YOUR GOAL
The answer must be an exact transcription of all the records below.

EXERCISE DATA
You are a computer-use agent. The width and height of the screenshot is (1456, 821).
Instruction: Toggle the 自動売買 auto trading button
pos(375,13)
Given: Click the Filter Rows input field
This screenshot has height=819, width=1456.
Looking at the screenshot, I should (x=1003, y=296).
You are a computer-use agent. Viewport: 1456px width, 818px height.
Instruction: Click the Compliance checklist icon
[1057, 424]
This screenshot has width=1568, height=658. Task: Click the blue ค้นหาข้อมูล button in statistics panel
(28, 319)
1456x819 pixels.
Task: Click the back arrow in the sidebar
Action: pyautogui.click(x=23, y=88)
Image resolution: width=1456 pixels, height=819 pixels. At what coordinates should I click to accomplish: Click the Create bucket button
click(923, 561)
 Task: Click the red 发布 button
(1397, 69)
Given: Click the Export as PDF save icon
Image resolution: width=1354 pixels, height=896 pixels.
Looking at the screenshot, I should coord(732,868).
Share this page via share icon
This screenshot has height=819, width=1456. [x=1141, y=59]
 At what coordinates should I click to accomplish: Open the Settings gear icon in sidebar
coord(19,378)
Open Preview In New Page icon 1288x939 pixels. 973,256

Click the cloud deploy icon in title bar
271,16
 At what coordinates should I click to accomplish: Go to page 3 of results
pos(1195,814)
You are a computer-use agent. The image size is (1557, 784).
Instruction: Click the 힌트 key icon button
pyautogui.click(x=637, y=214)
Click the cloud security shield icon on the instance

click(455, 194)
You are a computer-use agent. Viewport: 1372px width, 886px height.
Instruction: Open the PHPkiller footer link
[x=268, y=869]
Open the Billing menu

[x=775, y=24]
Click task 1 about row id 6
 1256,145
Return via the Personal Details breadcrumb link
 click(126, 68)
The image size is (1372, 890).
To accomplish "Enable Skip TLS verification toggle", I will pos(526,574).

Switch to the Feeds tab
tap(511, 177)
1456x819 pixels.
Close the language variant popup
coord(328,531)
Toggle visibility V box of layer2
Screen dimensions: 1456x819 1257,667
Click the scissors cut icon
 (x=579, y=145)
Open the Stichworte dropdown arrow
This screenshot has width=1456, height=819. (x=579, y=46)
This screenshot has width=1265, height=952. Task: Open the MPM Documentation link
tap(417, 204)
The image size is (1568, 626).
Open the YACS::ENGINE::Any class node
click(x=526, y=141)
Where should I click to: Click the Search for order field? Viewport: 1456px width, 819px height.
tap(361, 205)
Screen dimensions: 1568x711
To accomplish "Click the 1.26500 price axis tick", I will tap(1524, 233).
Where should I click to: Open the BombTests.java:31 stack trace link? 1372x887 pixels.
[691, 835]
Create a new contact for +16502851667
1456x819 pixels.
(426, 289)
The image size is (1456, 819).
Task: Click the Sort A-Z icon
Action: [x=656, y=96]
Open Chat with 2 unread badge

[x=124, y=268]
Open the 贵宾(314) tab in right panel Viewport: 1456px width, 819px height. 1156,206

ANSWER
You are a computer-use agent. The width and height of the screenshot is (1456, 821).
Instruction: Toggle the 自動売買 auto trading button
pos(375,13)
Given: Click the Filter Rows input field
This screenshot has height=819, width=1456.
Looking at the screenshot, I should (x=1003, y=296).
You are a computer-use agent. Viewport: 1456px width, 818px height.
Instruction: Click the Compliance checklist icon
[1057, 424]
This screenshot has width=1568, height=658. Task: Click the blue ค้นหาข้อมูล button in statistics panel
(28, 319)
1456x819 pixels.
Task: Click the back arrow in the sidebar
Action: pyautogui.click(x=23, y=88)
Image resolution: width=1456 pixels, height=819 pixels. At what coordinates should I click to accomplish: Click the Create bucket button
click(923, 561)
 Task: Click the red 发布 button
(1397, 69)
Given: Click the Export as PDF save icon
Image resolution: width=1354 pixels, height=896 pixels.
Looking at the screenshot, I should coord(732,868).
Share this page via share icon
This screenshot has height=819, width=1456. [x=1141, y=59]
 At what coordinates should I click to accomplish: Open the Settings gear icon in sidebar
coord(19,378)
Open Preview In New Page icon 1288x939 pixels. 973,256

Click the cloud deploy icon in title bar
271,16
 At what coordinates should I click to accomplish: Go to page 3 of results
pos(1195,814)
You are a computer-use agent. The image size is (1557, 784).
Instruction: Click the 힌트 key icon button
pyautogui.click(x=637, y=214)
Click the cloud security shield icon on the instance

click(455, 194)
You are a computer-use agent. Viewport: 1372px width, 886px height.
Instruction: Open the PHPkiller footer link
[x=268, y=869]
Open the Billing menu

[x=775, y=24]
Click task 1 about row id 6
 1256,145
Return via the Personal Details breadcrumb link
 click(126, 68)
The image size is (1372, 890).
To accomplish "Enable Skip TLS verification toggle", I will pos(526,574).

Switch to the Feeds tab
tap(511, 177)
1456x819 pixels.
Close the language variant popup
coord(328,531)
Toggle visibility V box of layer2
Screen dimensions: 1456x819 1257,667
Click the scissors cut icon
 (x=579, y=145)
Open the Stichworte dropdown arrow
This screenshot has width=1456, height=819. (x=579, y=46)
This screenshot has width=1265, height=952. Task: Open the MPM Documentation link
tap(417, 204)
The image size is (1568, 626).
Open the YACS::ENGINE::Any class node
click(x=526, y=141)
Where should I click to: Click the Search for order field? Viewport: 1456px width, 819px height.
tap(361, 205)
Screen dimensions: 1568x711
To accomplish "Click the 1.26500 price axis tick", I will tap(1524, 233).
Where should I click to: Open the BombTests.java:31 stack trace link? 1372x887 pixels.
[691, 835]
Create a new contact for +16502851667
1456x819 pixels.
(426, 289)
The image size is (1456, 819).
Task: Click the Sort A-Z icon
Action: [x=656, y=96]
Open Chat with 2 unread badge

[x=124, y=268]
Open the 贵宾(314) tab in right panel Viewport: 1456px width, 819px height. 1156,206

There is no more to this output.